Há guerras que mudam fronteiras, guerras que derrubam regimes e guerras que alteram profundamente a ordem internacional. Depois há guerras que, apesar da intensidade das bombas e da violência das imagens, acabam apenas por revelar os limites do poder de quem as conduz. As últimas 14 noites no Médio Oriente pertencem a essa categoria. E a pergunta mais importante continua por responder. Afinal, o que mudou?
Mudou menos do que Washington esperava. O regime iraniano continua no poder, o programa nuclear permanece envolto em incertezas, a questão dos mísseis balísticos continua sem qualquer solução e a influência regional de Teerão está longe de ter desaparecido. Também a hipótese de uma alteração de regime desapareceu com a mesma rapidez com que surgiu. Ao mesmo tempo, os hutis mantêm a capacidade de perturbar a navegação no Bab el-Mandeb, o estreito de Ormuz continua a representar um dos maiores riscos para a estabilidade energética mundial e o Médio Oriente permanece refém do mesmo equilíbrio precário que conhecia antes do início desta nova escalada.
É precisamente por isso que talvez estejamos a olhar para esta crise da forma errada.

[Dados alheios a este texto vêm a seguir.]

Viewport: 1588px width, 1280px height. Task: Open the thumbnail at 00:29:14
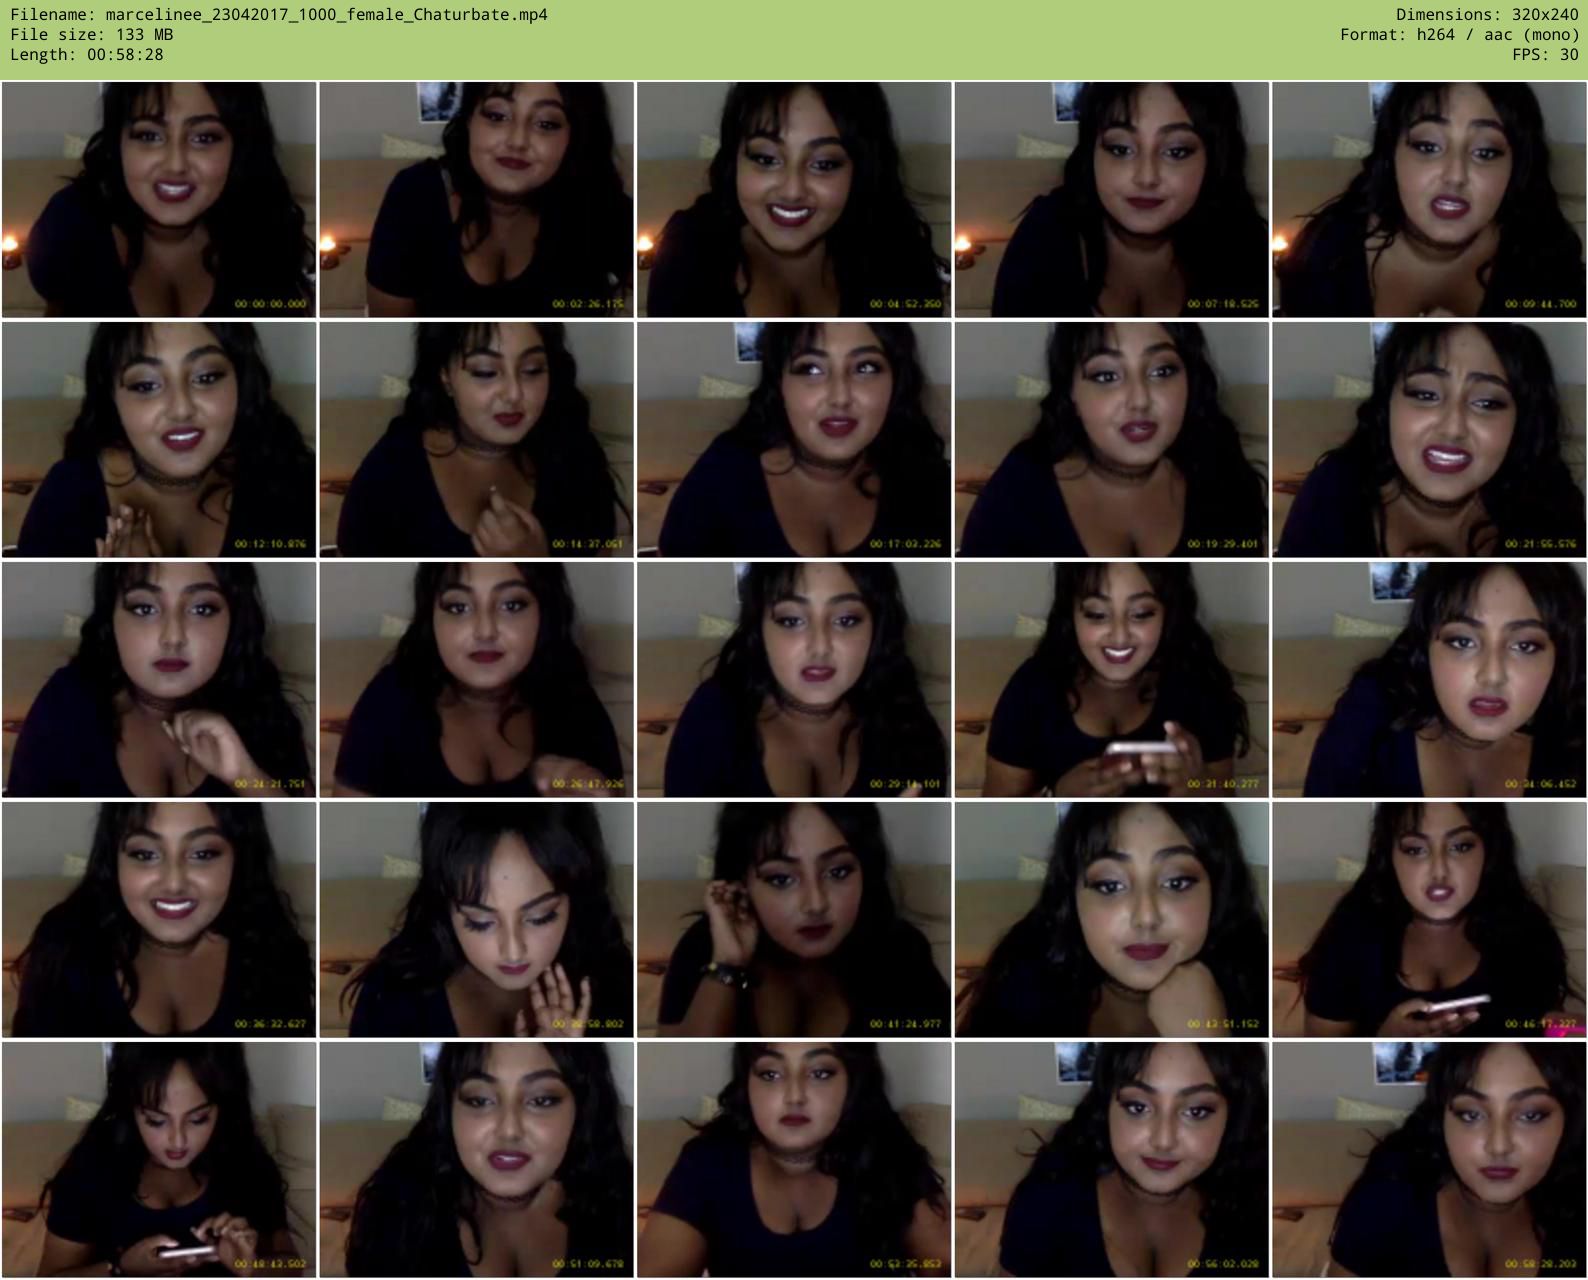[x=794, y=680]
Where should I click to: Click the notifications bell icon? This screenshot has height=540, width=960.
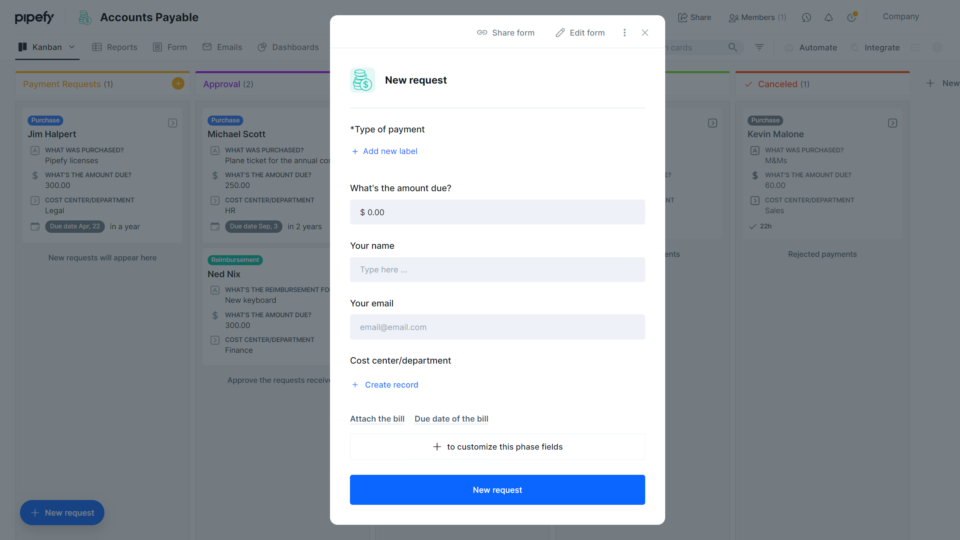(828, 17)
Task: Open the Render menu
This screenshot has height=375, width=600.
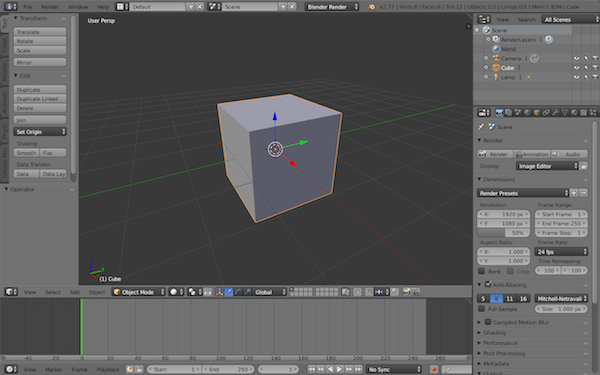Action: [x=50, y=7]

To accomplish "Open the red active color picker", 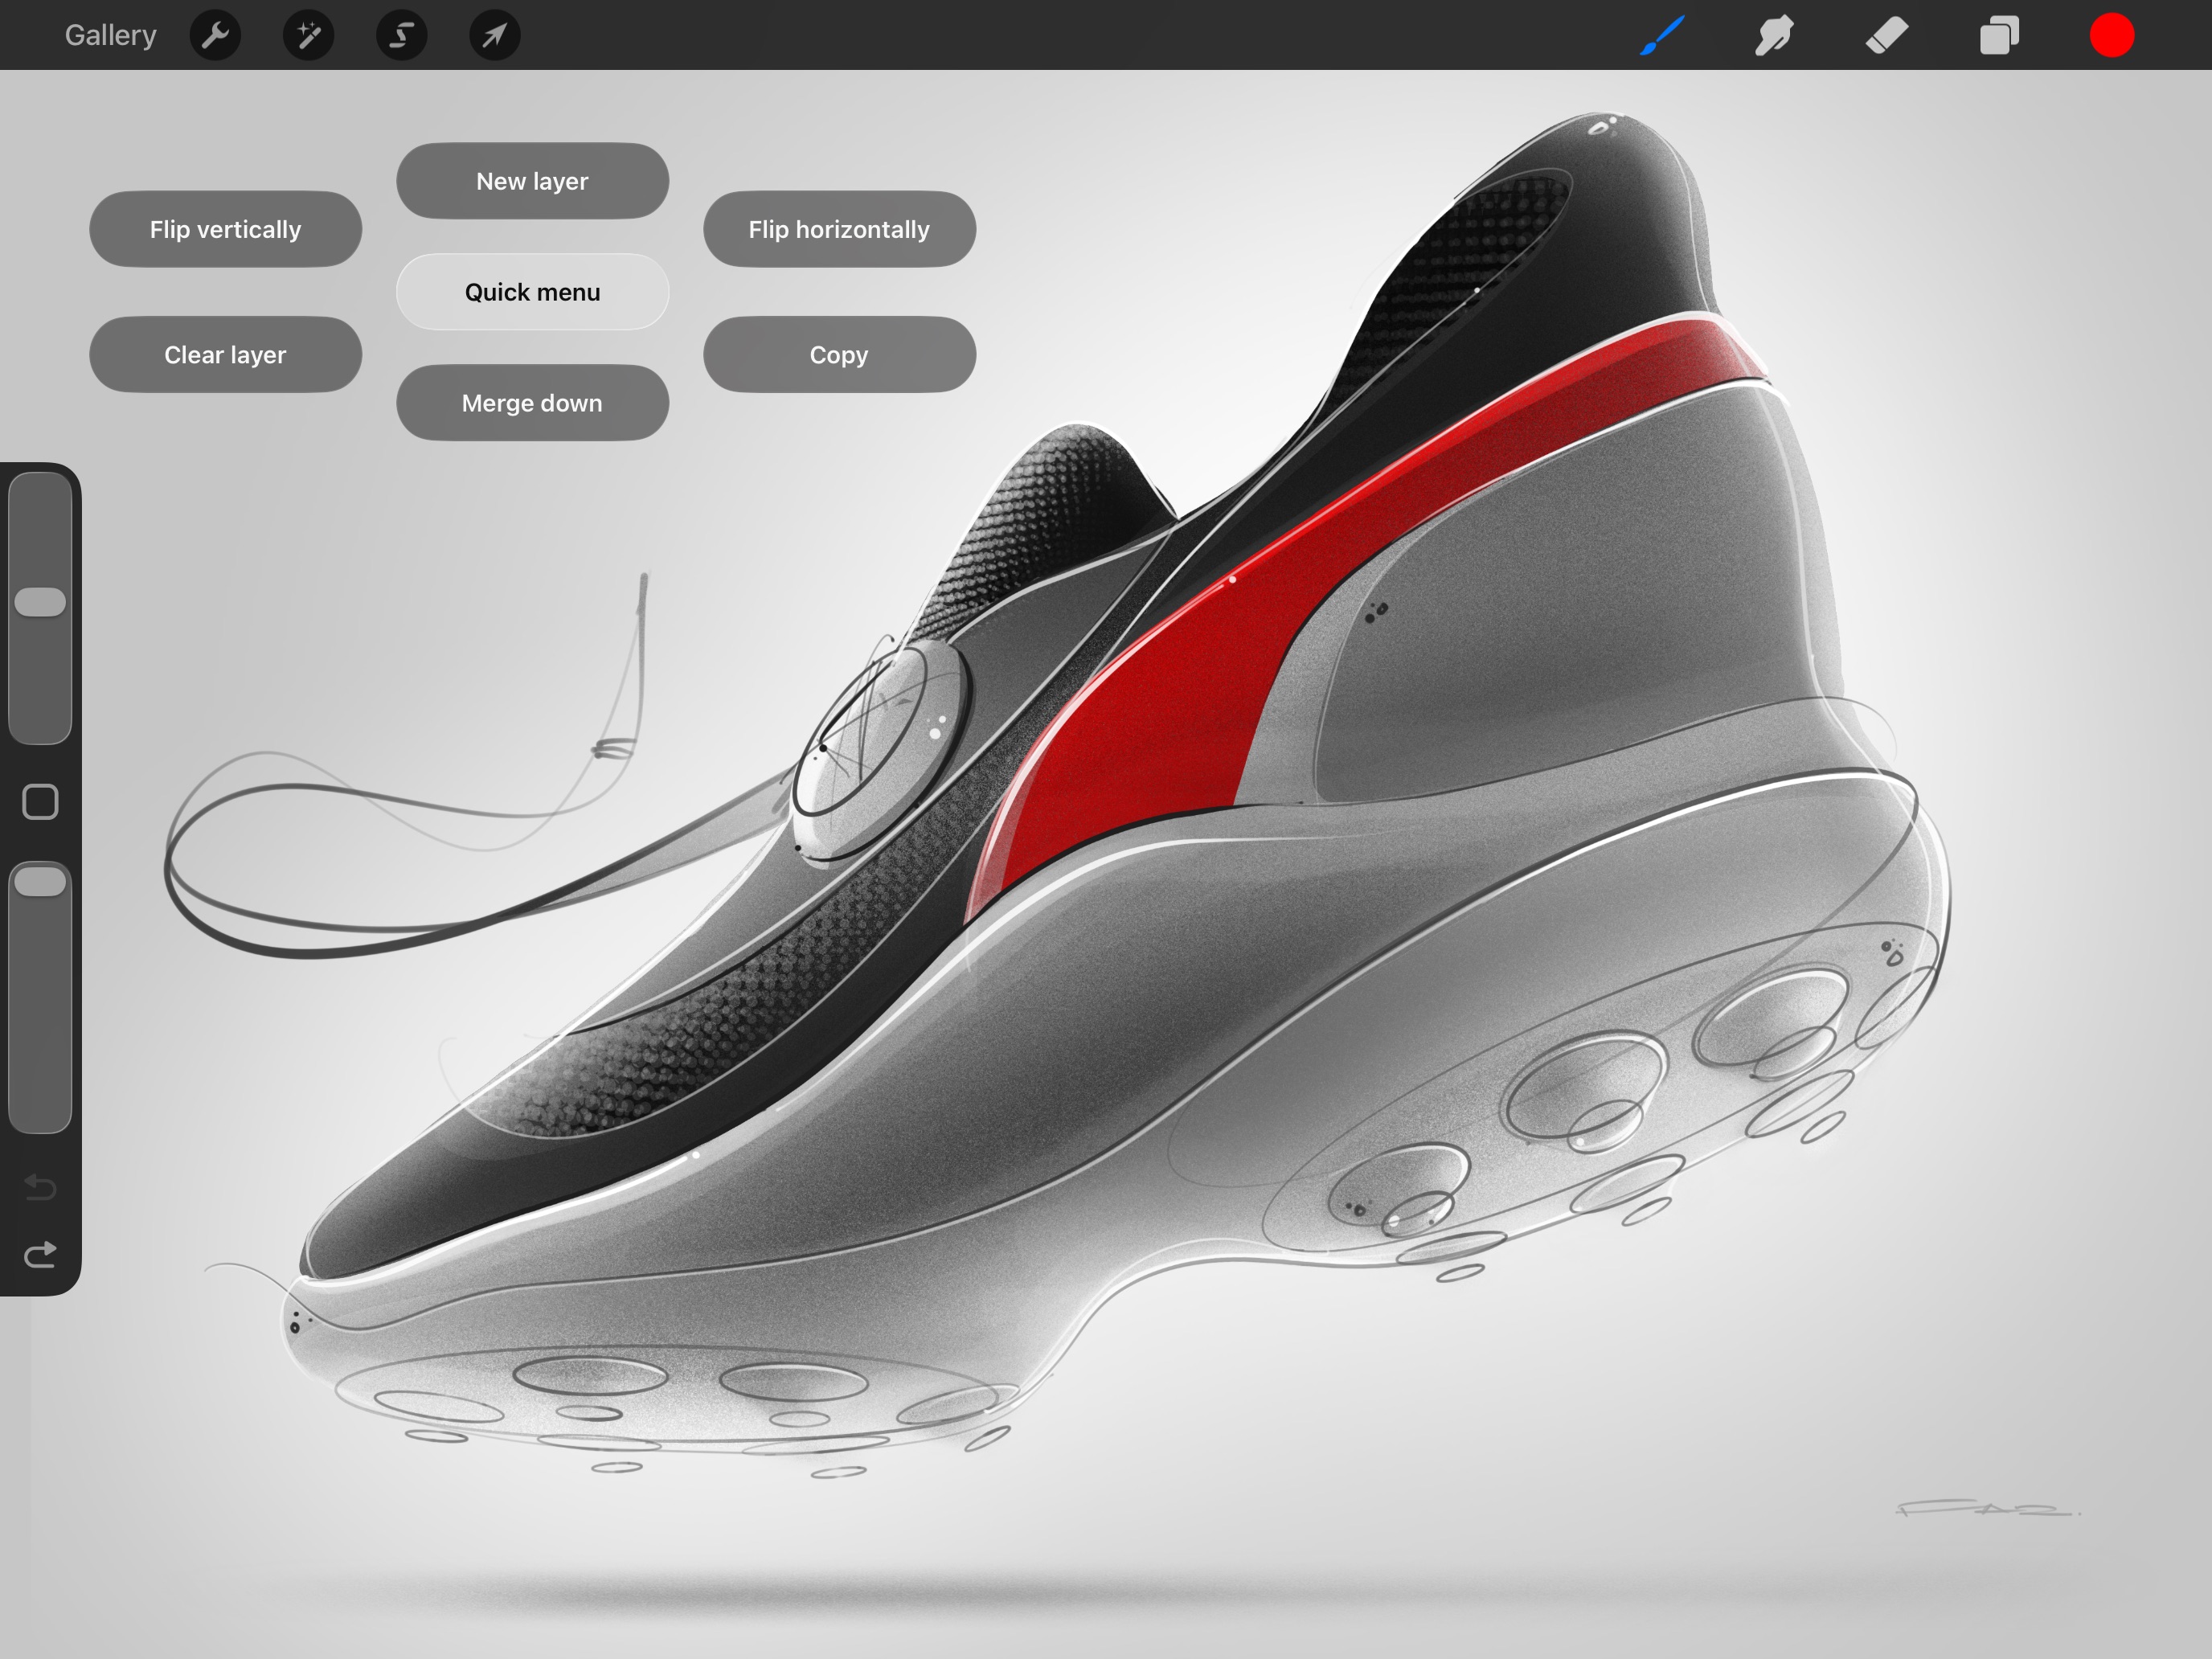I will click(2111, 36).
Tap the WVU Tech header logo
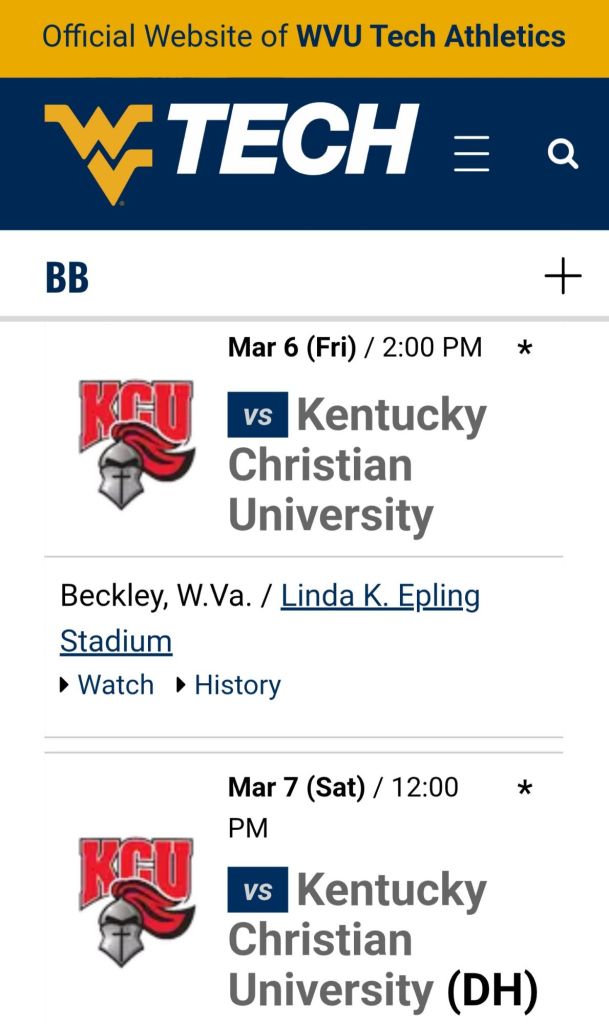This screenshot has width=609, height=1024. pyautogui.click(x=231, y=152)
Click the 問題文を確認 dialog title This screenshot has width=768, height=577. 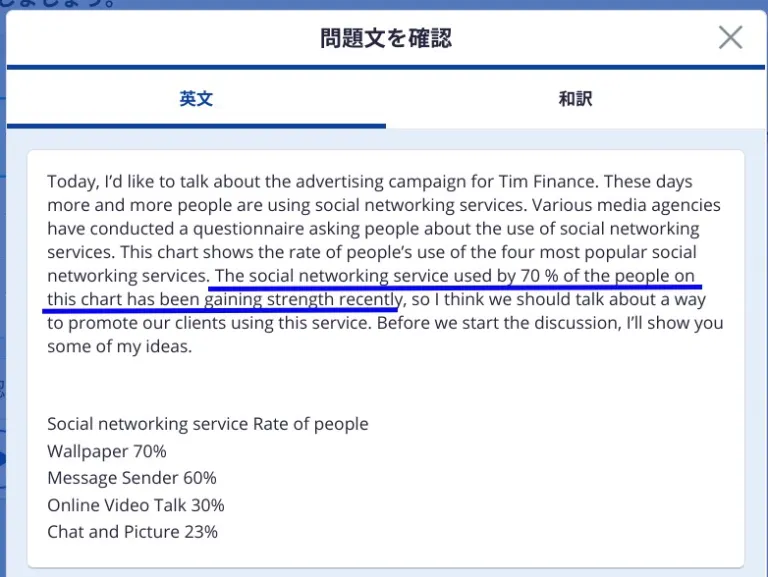(x=386, y=38)
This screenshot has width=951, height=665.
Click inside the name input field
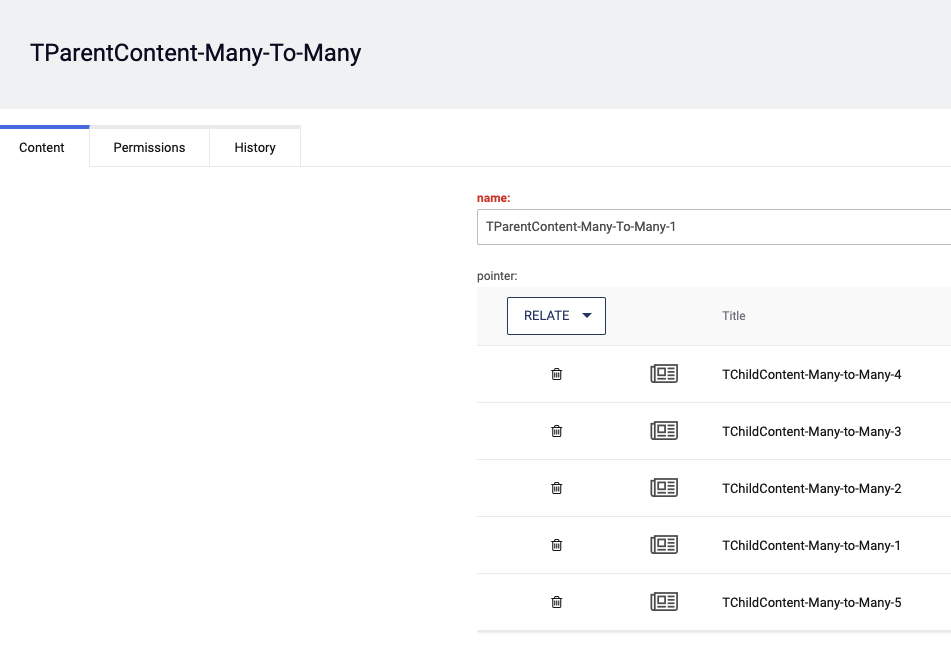[700, 227]
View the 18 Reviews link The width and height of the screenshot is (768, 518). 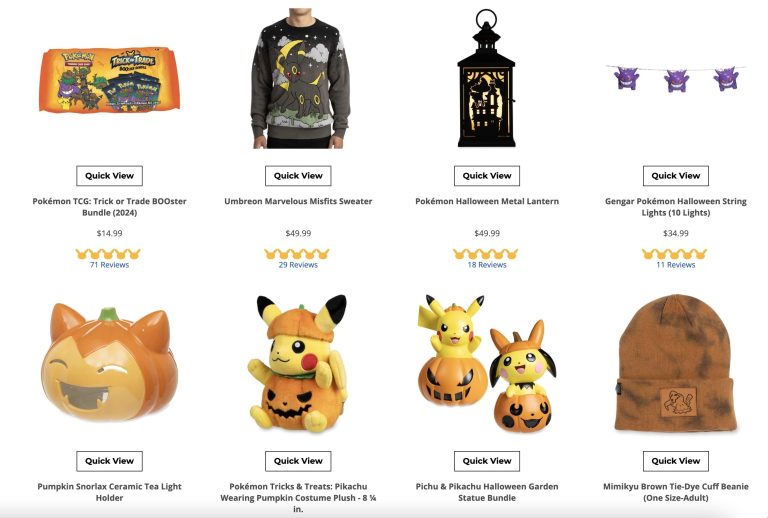[x=487, y=265]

O verdadeiro tema destas 14 noites não é o Irão. Também não é Israel. Muito menos a eficácia dos bombardeamentos. O verdadeiro tema é a América e a forma como o poder americano evoluiu nas últimas décadas. Os EUA continuam a ser, sem qualquer comparação possível, a maior potência militar do planeta. Mas a grande questão da política internacional já não é saber se Washington consegue destruir infraestruturas militares. A questão é perceber se essa superioridade continua a ser suficiente para alcançar objetivos políticos.
A resposta parece ser cada vez mais negativa. Desde o fim da Guerra Fria, a história da política externa americana tem sido marcada por uma sucessão de vitórias militares seguidas de enormes dificuldades políticas. Foi assim no Iraque e no Afeganistão. Em ambos os casos, o problema surgiu quando chegou o momento de transformar a vitória tática numa solução estratégica.
Donald Trump construiu boa parte da sua carreira política precisamente em oposição a esse modelo. Prometeu acabar com as guerras intermináveis, reduzir o envolvimento militar norte-americano e substituir intervenções prolongadas por uma política de pressão máxima capaz de obrigar os adversários a negociar sem que os EUA tivessem de suportar os custos humanos, financeiros e políticos de novos conflitos. A ideia era simples. Demonstrar força suficiente para evitar uma guerra longa. Mas a realidade internacional raramente respeita modelos teóricos.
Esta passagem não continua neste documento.